─── Dataset entries

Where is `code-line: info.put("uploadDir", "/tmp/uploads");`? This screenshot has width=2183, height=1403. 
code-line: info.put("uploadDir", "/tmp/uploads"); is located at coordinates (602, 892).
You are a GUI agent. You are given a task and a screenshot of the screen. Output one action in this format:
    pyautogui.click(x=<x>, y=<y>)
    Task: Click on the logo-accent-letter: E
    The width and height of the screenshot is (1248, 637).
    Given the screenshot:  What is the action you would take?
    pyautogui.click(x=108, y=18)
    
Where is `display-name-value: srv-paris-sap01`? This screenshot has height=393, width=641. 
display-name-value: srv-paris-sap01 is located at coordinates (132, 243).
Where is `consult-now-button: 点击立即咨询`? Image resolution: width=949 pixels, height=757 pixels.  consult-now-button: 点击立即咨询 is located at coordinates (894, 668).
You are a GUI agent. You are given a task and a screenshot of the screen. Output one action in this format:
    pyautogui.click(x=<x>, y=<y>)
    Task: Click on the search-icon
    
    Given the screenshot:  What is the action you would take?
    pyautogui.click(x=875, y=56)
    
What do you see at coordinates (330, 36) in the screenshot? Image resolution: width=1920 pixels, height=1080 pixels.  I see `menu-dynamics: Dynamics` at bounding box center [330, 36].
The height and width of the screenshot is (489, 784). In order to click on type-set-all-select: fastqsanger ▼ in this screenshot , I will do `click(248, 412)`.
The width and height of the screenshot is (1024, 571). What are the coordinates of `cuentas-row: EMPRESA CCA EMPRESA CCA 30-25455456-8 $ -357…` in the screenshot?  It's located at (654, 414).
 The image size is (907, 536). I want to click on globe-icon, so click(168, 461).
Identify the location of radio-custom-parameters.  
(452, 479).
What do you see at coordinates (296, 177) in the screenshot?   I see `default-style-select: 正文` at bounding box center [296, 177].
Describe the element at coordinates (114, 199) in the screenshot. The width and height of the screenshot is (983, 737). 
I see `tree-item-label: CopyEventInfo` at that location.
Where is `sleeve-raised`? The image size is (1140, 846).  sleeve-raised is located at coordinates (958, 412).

──────

● What to produce
Lay out every line of the material above as a numbered list, leaving out blank lines.

● Output for this task
1. Where is `code-line: info.put("uploadDir", "/tmp/uploads");`? This screenshot has width=2183, height=1403. 
2. code-line: info.put("uploadDir", "/tmp/uploads"); is located at coordinates (602, 892).
3. You are a GUI agent. You are given a task and a screenshot of the screen. Output one action in this format:
4.     pyautogui.click(x=<x>, y=<y>)
5.     Task: Click on the logo-accent-letter: E
6.     The width and height of the screenshot is (1248, 637).
7.     Given the screenshot:  What is the action you would take?
8.     pyautogui.click(x=108, y=18)
9. Where is `display-name-value: srv-paris-sap01`? This screenshot has height=393, width=641. 
10. display-name-value: srv-paris-sap01 is located at coordinates (132, 243).
11. Where is `consult-now-button: 点击立即咨询`? Image resolution: width=949 pixels, height=757 pixels.  consult-now-button: 点击立即咨询 is located at coordinates (894, 668).
12. You are a GUI agent. You are given a task and a screenshot of the screen. Output one action in this format:
13.     pyautogui.click(x=<x>, y=<y>)
14.     Task: Click on the search-icon
15.     Given the screenshot:  What is the action you would take?
16.     pyautogui.click(x=875, y=56)
17. What do you see at coordinates (330, 36) in the screenshot? Image resolution: width=1920 pixels, height=1080 pixels.  I see `menu-dynamics: Dynamics` at bounding box center [330, 36].
18. The height and width of the screenshot is (489, 784). In order to click on type-set-all-select: fastqsanger ▼ in this screenshot , I will do `click(248, 412)`.
19. The width and height of the screenshot is (1024, 571). What are the coordinates of `cuentas-row: EMPRESA CCA EMPRESA CCA 30-25455456-8 $ -357…` in the screenshot?  It's located at (654, 414).
20.  The image size is (907, 536). I want to click on globe-icon, so click(168, 461).
21. Identify the location of radio-custom-parameters.  
22. (452, 479).
23. What do you see at coordinates (296, 177) in the screenshot?   I see `default-style-select: 正文` at bounding box center [296, 177].
24. Describe the element at coordinates (114, 199) in the screenshot. The width and height of the screenshot is (983, 737). 
25. I see `tree-item-label: CopyEventInfo` at that location.
26. Where is `sleeve-raised`? The image size is (1140, 846).  sleeve-raised is located at coordinates (958, 412).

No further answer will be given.